Avoid sub-penny front runners on IEX?

Discussion in 'Order Execution' started by Maverick2608, Apr 24, 2014.

  1. Occam

    Occam

    Are you adding or taking liquidity? Citadel, Knight/GETCO, and 3 other firms form the vast majority of "subpennying" in the market. If you're taking liquidity, you're just "robbing yourself" of the .0001/share :)D) you'd be getting if you used some "discount" broker's "smart" :)D) routing system. By the way, in doing this you are forgoing any price improvement you might otherwise have gotten from a hidden order on the exchange, which is at a minimum $.01 (that's 100 TIMES what you'd get if the order were internalized/sold to wholesalers for a "price improvement" to you of $.0001/share, which is by far the most common case).

    If you're adding liquidity on those routes, I'd be curious to hear your experiences. I once sent a lot of liq-adding orders to a Knight route (whether directly or not, I can't remember), and Knight complained to the broker about it; probably not coincidentally, the trades were profitable (for me, not for Knight). It was a funny conversation when the broker contacted me, because I was generating a lot of fees for the broker; the broker really didn't want me to stop the trading, yet they wanted me to say something to Knight about what I was doing, etc. I just gave up and routed everything to exchanges, which ended up working much better anyway.
     
    #11     Apr 29, 2014
  2. trom

    trom

    I rarely aggressively cross the spread to take liquidity. When I do, I usually ping dark pools first and then rout to an lit exchange - and usually cross through. If a HFT sees a level getting crossed, they'll sweep the books faster than me and flip it to me for a penny (or whatever). I'm fine with that as I wouldn't have been able get some of that size on my own.

    Though, most of my orders I route to only execute at the midpoint or better. It's obviously more passive, but also allows me to interact with more retail flow. I've never had any issues with brokers complaining about adverse selection or anything like that. I assume I'm more often than not on the same side as the internalizers as the only way they'd trade against my midpoint or better orders would be if they were to cross the market.
     
    #12     Apr 29, 2014
  3. Thanks
     
    #13     Apr 29, 2014
  4. Explain what their complaint was.
     
    #14     Apr 29, 2014
  5. Daal

    Daal

    I don't think that's right. The people who subpenny orders can see displayed orders on the ECNs and they use them as insurance while they subpenny the orderflow they pay for. They will take fills away when the market is stable and dump orders on you when it is not
     
    #15     May 2, 2014
  6. Sounds like you are talking about stuff that is happening outside of an exchange. I.e. at whatever HFT firm is buying the order flow from your broker.
     
    #16     May 2, 2014
  7. You are right that no one can sub penny front run my order ON the exchange. But they can sub penny front run my order OFF the exchange in dark pools.
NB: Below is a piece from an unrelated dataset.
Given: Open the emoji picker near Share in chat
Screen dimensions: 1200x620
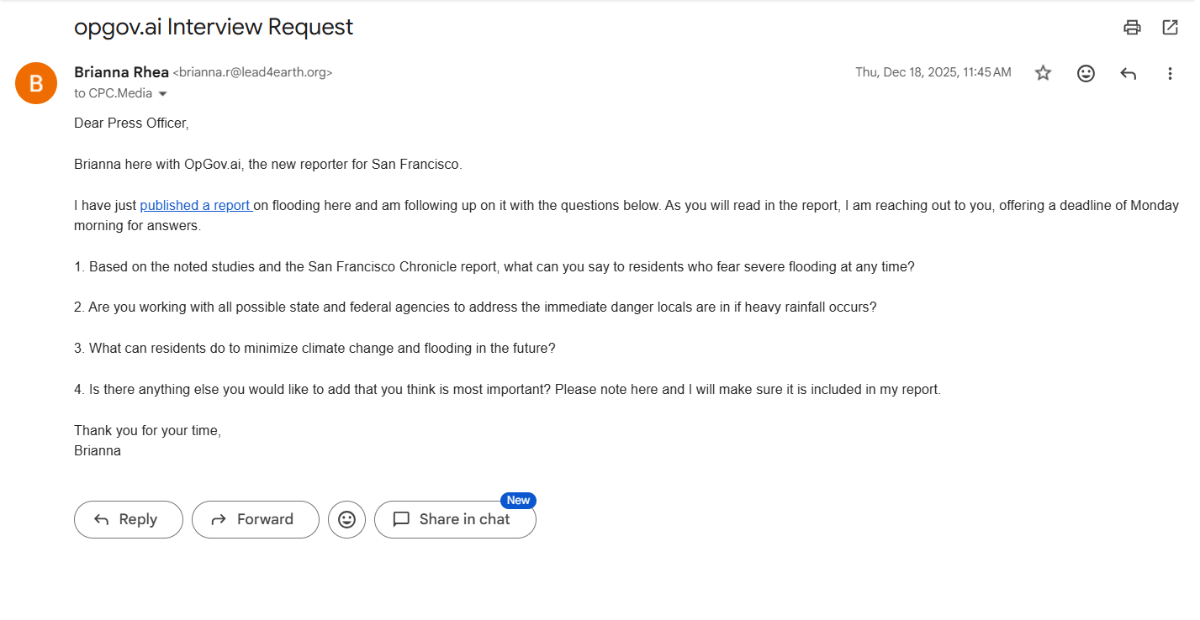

    The end result is the same: I do not get the fill, because I am being sub penny front run.
     
    #17     May 3, 2014
  8. If you are being front run in a dark pool, then why are you trading there? Stay in a lit market where you can know what is going on.
     
    #18     May 3, 2014
  9. I am not trading in a dark pool. My lit limit orders are being front run by HFTs using dark pools.

    Example:

    I post a buy limit order at 10.00 on an exchange. An incoming market order should take out my 10.00 buy limit order, but it does not. An HFT intercepts and fills the incoming market order at 10.0001 in a dark pool.
     
    #19     May 3, 2014
  10. Okay. Now I understand what you are saying (wasn't clear to me before). What you described was probably happening with an internalizer not necessarily with a dark pool.

    While I wouldn't call this front running as it doesn't fit the definition, I do see how this can be frustrating. The answer is to be more aggressive with pricing or be more patient and wait for adverse selection.